## ASSIGNMENT
Reproduce every entry precisely as written.
= Beginning of Section =
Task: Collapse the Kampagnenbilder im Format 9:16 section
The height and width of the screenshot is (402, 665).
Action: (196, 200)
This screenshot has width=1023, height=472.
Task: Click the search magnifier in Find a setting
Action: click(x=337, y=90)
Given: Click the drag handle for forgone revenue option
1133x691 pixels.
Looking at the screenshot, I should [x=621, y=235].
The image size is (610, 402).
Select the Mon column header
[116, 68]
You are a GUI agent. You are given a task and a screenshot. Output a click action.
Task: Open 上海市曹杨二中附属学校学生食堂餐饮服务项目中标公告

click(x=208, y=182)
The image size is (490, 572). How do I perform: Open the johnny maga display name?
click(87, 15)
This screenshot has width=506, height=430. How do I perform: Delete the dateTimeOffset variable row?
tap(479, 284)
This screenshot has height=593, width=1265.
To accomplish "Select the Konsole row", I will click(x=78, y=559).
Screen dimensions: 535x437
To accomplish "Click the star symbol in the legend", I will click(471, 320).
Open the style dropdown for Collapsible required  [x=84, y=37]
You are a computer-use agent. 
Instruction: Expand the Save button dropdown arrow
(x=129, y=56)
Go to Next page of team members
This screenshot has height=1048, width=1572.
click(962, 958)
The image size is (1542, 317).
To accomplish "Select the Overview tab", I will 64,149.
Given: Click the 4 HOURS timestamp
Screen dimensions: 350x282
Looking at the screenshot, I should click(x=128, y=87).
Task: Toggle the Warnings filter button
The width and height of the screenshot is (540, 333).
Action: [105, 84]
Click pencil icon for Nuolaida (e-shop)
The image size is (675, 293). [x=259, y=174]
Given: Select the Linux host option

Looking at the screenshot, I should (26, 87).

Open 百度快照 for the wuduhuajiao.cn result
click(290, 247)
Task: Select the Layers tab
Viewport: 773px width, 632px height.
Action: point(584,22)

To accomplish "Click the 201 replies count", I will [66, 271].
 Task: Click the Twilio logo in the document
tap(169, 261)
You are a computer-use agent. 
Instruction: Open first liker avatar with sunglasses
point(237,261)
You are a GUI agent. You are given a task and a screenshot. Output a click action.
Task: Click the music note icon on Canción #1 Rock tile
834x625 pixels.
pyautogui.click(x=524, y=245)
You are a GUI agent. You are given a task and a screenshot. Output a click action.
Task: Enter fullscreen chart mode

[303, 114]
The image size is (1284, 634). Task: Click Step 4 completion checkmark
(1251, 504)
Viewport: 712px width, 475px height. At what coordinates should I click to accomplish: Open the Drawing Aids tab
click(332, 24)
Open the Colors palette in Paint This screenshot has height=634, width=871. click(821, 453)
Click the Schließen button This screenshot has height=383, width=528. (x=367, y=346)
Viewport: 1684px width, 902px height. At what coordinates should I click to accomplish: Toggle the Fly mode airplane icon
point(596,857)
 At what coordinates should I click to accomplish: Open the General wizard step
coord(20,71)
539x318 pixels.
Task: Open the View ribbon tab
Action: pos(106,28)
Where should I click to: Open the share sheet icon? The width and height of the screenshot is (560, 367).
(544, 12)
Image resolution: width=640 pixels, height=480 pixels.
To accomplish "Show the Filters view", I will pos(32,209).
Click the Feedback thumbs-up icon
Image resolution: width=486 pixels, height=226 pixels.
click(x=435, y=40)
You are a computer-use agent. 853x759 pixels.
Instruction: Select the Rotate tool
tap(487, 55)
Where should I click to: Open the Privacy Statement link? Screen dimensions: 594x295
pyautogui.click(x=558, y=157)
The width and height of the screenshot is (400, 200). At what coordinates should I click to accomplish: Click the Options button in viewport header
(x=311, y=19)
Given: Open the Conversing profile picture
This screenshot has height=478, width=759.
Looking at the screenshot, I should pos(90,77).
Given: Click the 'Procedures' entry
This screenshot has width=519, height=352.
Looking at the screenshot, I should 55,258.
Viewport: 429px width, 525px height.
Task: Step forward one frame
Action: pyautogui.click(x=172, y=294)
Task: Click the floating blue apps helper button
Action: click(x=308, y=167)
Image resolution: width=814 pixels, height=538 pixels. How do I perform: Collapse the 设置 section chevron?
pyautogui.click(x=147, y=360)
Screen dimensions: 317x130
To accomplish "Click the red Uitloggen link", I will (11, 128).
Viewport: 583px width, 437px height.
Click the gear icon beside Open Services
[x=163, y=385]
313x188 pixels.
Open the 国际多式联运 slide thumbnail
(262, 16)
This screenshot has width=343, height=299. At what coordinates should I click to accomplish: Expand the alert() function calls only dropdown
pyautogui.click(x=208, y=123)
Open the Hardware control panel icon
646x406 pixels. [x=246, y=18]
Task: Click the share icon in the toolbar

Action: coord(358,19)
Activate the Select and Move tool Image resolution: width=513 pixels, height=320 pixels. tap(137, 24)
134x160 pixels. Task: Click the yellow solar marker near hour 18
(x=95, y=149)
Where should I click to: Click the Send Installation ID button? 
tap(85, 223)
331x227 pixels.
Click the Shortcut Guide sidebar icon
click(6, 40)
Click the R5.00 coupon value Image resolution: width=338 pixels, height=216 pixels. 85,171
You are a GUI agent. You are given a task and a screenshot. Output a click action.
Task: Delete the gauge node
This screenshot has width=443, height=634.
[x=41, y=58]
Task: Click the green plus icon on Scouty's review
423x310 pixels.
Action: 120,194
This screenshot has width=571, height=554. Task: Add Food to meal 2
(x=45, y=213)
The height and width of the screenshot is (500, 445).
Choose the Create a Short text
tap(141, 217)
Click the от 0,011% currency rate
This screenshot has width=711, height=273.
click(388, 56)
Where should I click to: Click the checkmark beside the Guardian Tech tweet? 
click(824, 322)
= End of Section =
## EXERCISE RESULT
Task: Collapse the Kampagnenbilder im Format 9:16 section
The height and width of the screenshot is (402, 665).
Action: (196, 200)
This screenshot has width=1023, height=472.
Task: Click the search magnifier in Find a setting
Action: click(x=337, y=90)
Given: Click the drag handle for forgone revenue option
1133x691 pixels.
Looking at the screenshot, I should [x=621, y=235].
The image size is (610, 402).
Select the Mon column header
[116, 68]
You are a GUI agent. You are given a task and a screenshot. Output a click action.
Task: Open 上海市曹杨二中附属学校学生食堂餐饮服务项目中标公告

click(x=208, y=182)
The image size is (490, 572). How do I perform: Open the johnny maga display name?
click(87, 15)
This screenshot has width=506, height=430. How do I perform: Delete the dateTimeOffset variable row?
tap(479, 284)
This screenshot has height=593, width=1265.
To accomplish "Select the Konsole row", I will click(x=78, y=559).
Screen dimensions: 535x437
To accomplish "Click the star symbol in the legend", I will click(471, 320).
Open the style dropdown for Collapsible required  [x=84, y=37]
You are a computer-use agent. 
Instruction: Expand the Save button dropdown arrow
(x=129, y=56)
Go to Next page of team members
This screenshot has height=1048, width=1572.
click(962, 958)
The image size is (1542, 317).
To accomplish "Select the Overview tab", I will 64,149.
Given: Click the 4 HOURS timestamp
Screen dimensions: 350x282
Looking at the screenshot, I should click(x=128, y=87).
Task: Toggle the Warnings filter button
The width and height of the screenshot is (540, 333).
Action: [105, 84]
Click pencil icon for Nuolaida (e-shop)
The image size is (675, 293). [x=259, y=174]
Given: Select the Linux host option

Looking at the screenshot, I should (26, 87).

Open 百度快照 for the wuduhuajiao.cn result
click(290, 247)
Task: Select the Layers tab
Viewport: 773px width, 632px height.
Action: point(584,22)

To accomplish "Click the 201 replies count", I will [66, 271].
 Task: Click the Twilio logo in the document
tap(169, 261)
You are a computer-use agent. 
Instruction: Open first liker avatar with sunglasses
point(237,261)
You are a GUI agent. You are given a task and a screenshot. Output a click action.
Task: Click the music note icon on Canción #1 Rock tile
834x625 pixels.
pyautogui.click(x=524, y=245)
You are a GUI agent. You are given a task and a screenshot. Output a click action.
Task: Enter fullscreen chart mode

[303, 114]
The image size is (1284, 634). Task: Click Step 4 completion checkmark
(1251, 504)
Viewport: 712px width, 475px height. At what coordinates should I click to accomplish: Open the Drawing Aids tab
click(332, 24)
Open the Colors palette in Paint This screenshot has height=634, width=871. click(821, 453)
Click the Schließen button This screenshot has height=383, width=528. (x=367, y=346)
Viewport: 1684px width, 902px height. At what coordinates should I click to accomplish: Toggle the Fly mode airplane icon
point(596,857)
 At what coordinates should I click to accomplish: Open the General wizard step
coord(20,71)
539x318 pixels.
Task: Open the View ribbon tab
Action: pos(106,28)
Where should I click to: Open the share sheet icon? The width and height of the screenshot is (560, 367).
(544, 12)
Image resolution: width=640 pixels, height=480 pixels.
To accomplish "Show the Filters view", I will pos(32,209).
Click the Feedback thumbs-up icon
Image resolution: width=486 pixels, height=226 pixels.
click(x=435, y=40)
You are a computer-use agent. 853x759 pixels.
Instruction: Select the Rotate tool
tap(487, 55)
Where should I click to: Open the Privacy Statement link? Screen dimensions: 594x295
pyautogui.click(x=558, y=157)
The width and height of the screenshot is (400, 200). At what coordinates should I click to accomplish: Click the Options button in viewport header
(x=311, y=19)
Given: Open the Conversing profile picture
This screenshot has height=478, width=759.
Looking at the screenshot, I should pos(90,77).
Given: Click the 'Procedures' entry
This screenshot has width=519, height=352.
Looking at the screenshot, I should 55,258.
Viewport: 429px width, 525px height.
Task: Step forward one frame
Action: pyautogui.click(x=172, y=294)
Task: Click the floating blue apps helper button
Action: click(x=308, y=167)
Image resolution: width=814 pixels, height=538 pixels. How do I perform: Collapse the 设置 section chevron?
pyautogui.click(x=147, y=360)
Screen dimensions: 317x130
To accomplish "Click the red Uitloggen link", I will (11, 128).
Viewport: 583px width, 437px height.
Click the gear icon beside Open Services
[x=163, y=385]
313x188 pixels.
Open the 国际多式联运 slide thumbnail
(262, 16)
This screenshot has width=343, height=299. At what coordinates should I click to accomplish: Expand the alert() function calls only dropdown
pyautogui.click(x=208, y=123)
Open the Hardware control panel icon
646x406 pixels. [x=246, y=18]
Task: Click the share icon in the toolbar

Action: coord(358,19)
Activate the Select and Move tool Image resolution: width=513 pixels, height=320 pixels. tap(137, 24)
134x160 pixels. Task: Click the yellow solar marker near hour 18
(x=95, y=149)
Where should I click to: Click the Send Installation ID button? 
tap(85, 223)
331x227 pixels.
Click the Shortcut Guide sidebar icon
click(6, 40)
Click the R5.00 coupon value Image resolution: width=338 pixels, height=216 pixels. 85,171
You are a GUI agent. You are given a task and a screenshot. Output a click action.
Task: Delete the gauge node
This screenshot has width=443, height=634.
[x=41, y=58]
Task: Click the green plus icon on Scouty's review
423x310 pixels.
Action: 120,194
This screenshot has width=571, height=554. Task: Add Food to meal 2
(x=45, y=213)
The height and width of the screenshot is (500, 445).
Choose the Create a Short text
tap(141, 217)
Click the от 0,011% currency rate
This screenshot has width=711, height=273.
click(388, 56)
Where should I click to: Click the checkmark beside the Guardian Tech tweet? 
click(824, 322)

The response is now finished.